= Archives of African American Music and Culture =

Archives at Indiana University

The Indiana University Archives of African American Music and Culture (AAAMC), established in 1991, is a material repository covering a range of African American musical idioms and cultural expressions from the post-World War II era. The collections highlight popular, religious, and classical music, with genres ranging from blues and gospel to R&B and contemporary hip hop. The AAAMC also houses extensive materials related to the documentation of Black radio.

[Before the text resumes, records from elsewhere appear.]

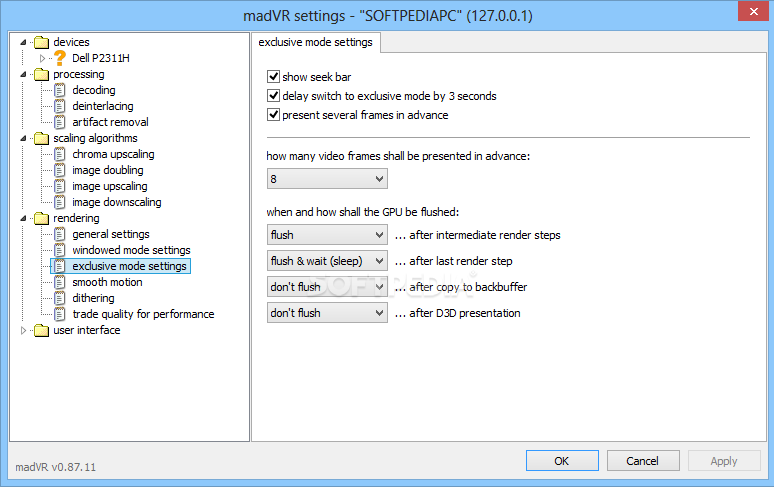
Task: Select the exclusive mode settings tab
Action: tap(315, 42)
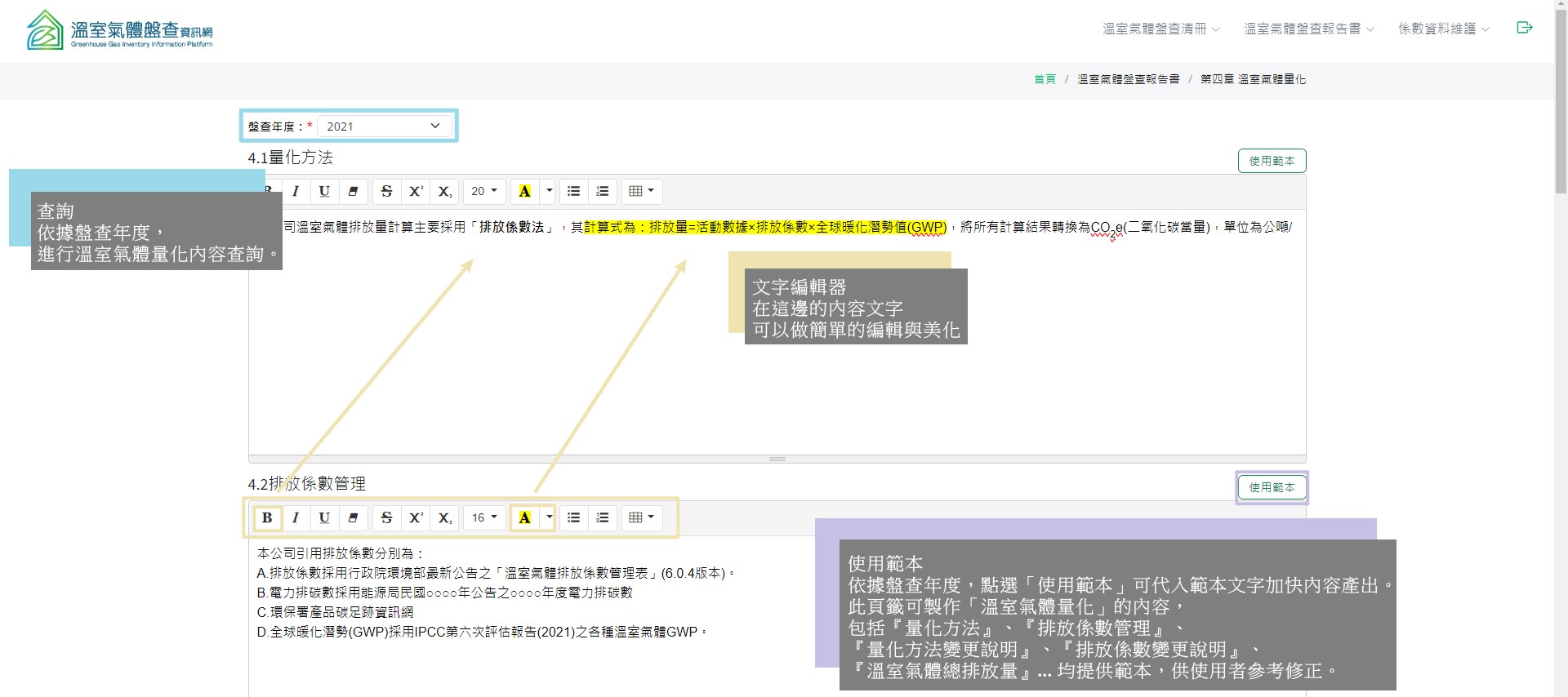Click subscript icon in 4.2 editor toolbar
The width and height of the screenshot is (1568, 697).
tap(444, 517)
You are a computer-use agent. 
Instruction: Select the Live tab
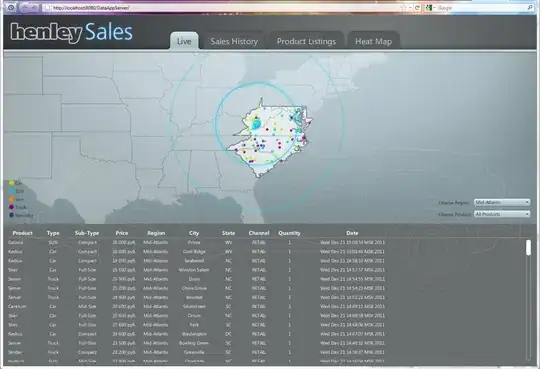184,41
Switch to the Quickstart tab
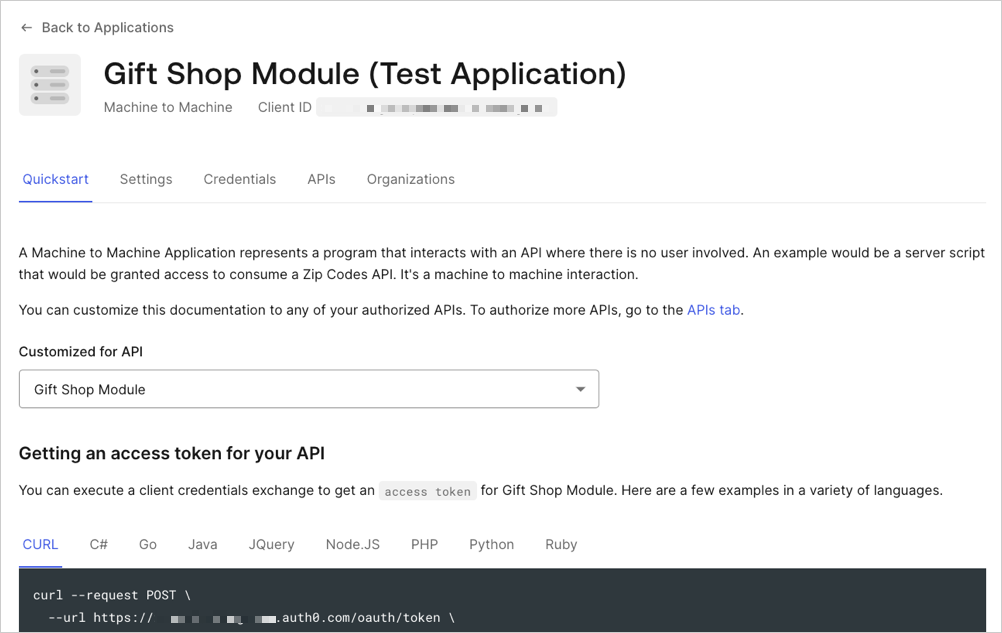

The purpose of the Archives of African American Music and Culture is to establish a
unique primary and secondary source material collection of African-American music and culture where such materials are scarce or nonexistent, and to preserve and disseminate these materials for research and instructional purposes. In doing so, its mission is to provide these materials to the general public through outreach
programs such as live performances, exhibitions, seminars, workshops, and summer music camps and to engage in collaborative research and creative projects with units at Indiana University as well as with state and national institutions and associations. In addition, AAAMC develops instructional multi-media materials such as websites, CD-ROM programs, and video documentaries related to various aspects of African American music and provides practical experience in archiving and preparation of materials for public use.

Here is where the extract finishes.